# GIVEN DATA:

◇ ◇ ◇ ◇

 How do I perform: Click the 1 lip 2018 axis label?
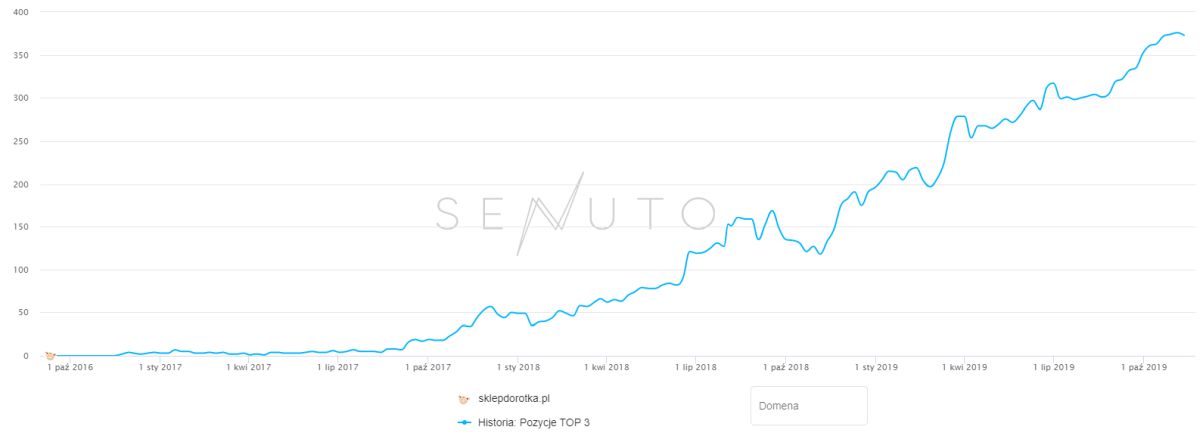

◇ ◇ ◇ ◇

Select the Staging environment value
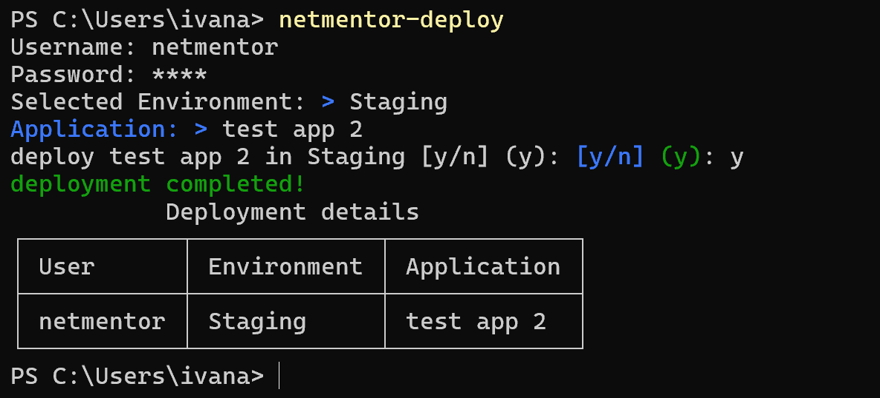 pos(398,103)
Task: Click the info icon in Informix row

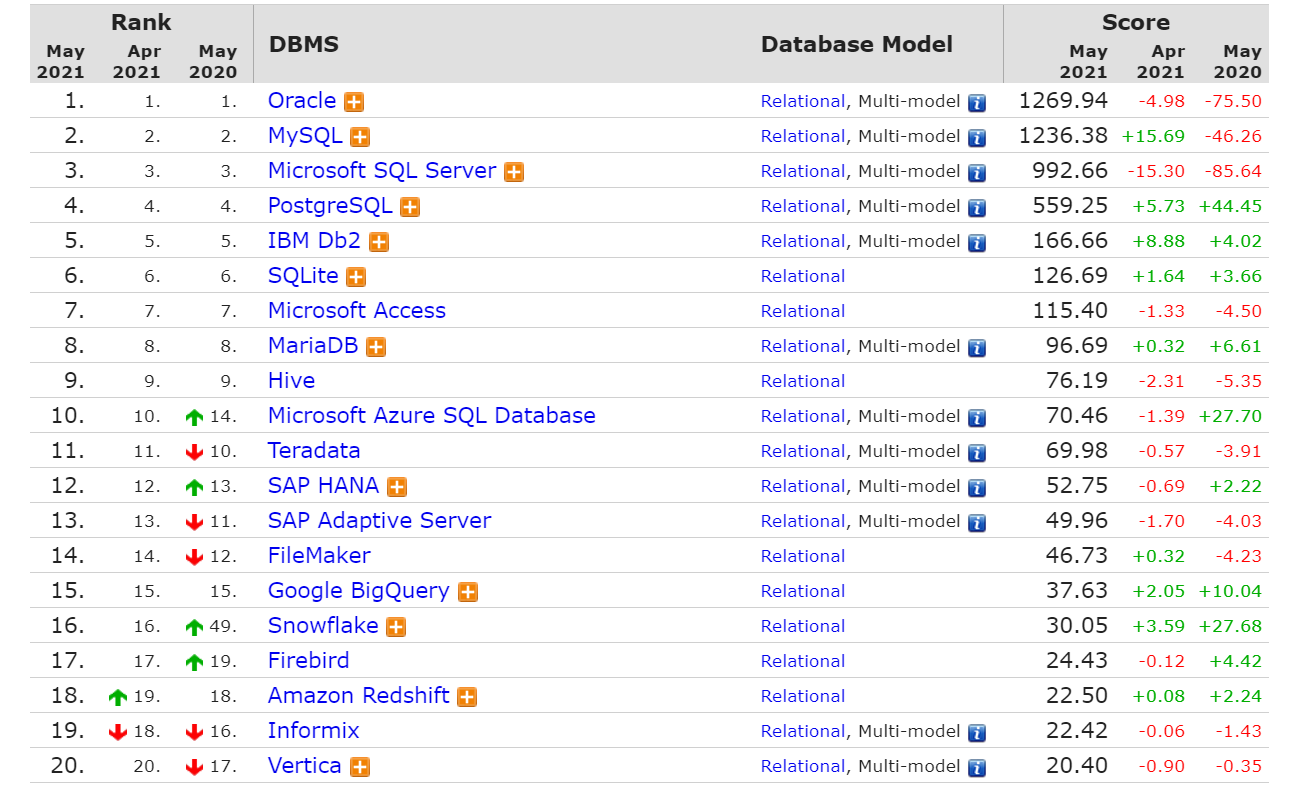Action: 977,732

◇ ◇ ◇ ◇

# WHAT YOU HAVE TO DO:
Rewrite the records starting at the line that contains "Select the Staging environment value" and ending at the line that contains "Action: 977,732", with "info icon" changed to "help icon" and nothing else altered. Give only those lines, and leave the pictures out.

# RESULT FOR THIS EXERCISE:
Select the Staging environment value
 pos(398,103)
Task: Click the help icon in Informix row

Action: 977,732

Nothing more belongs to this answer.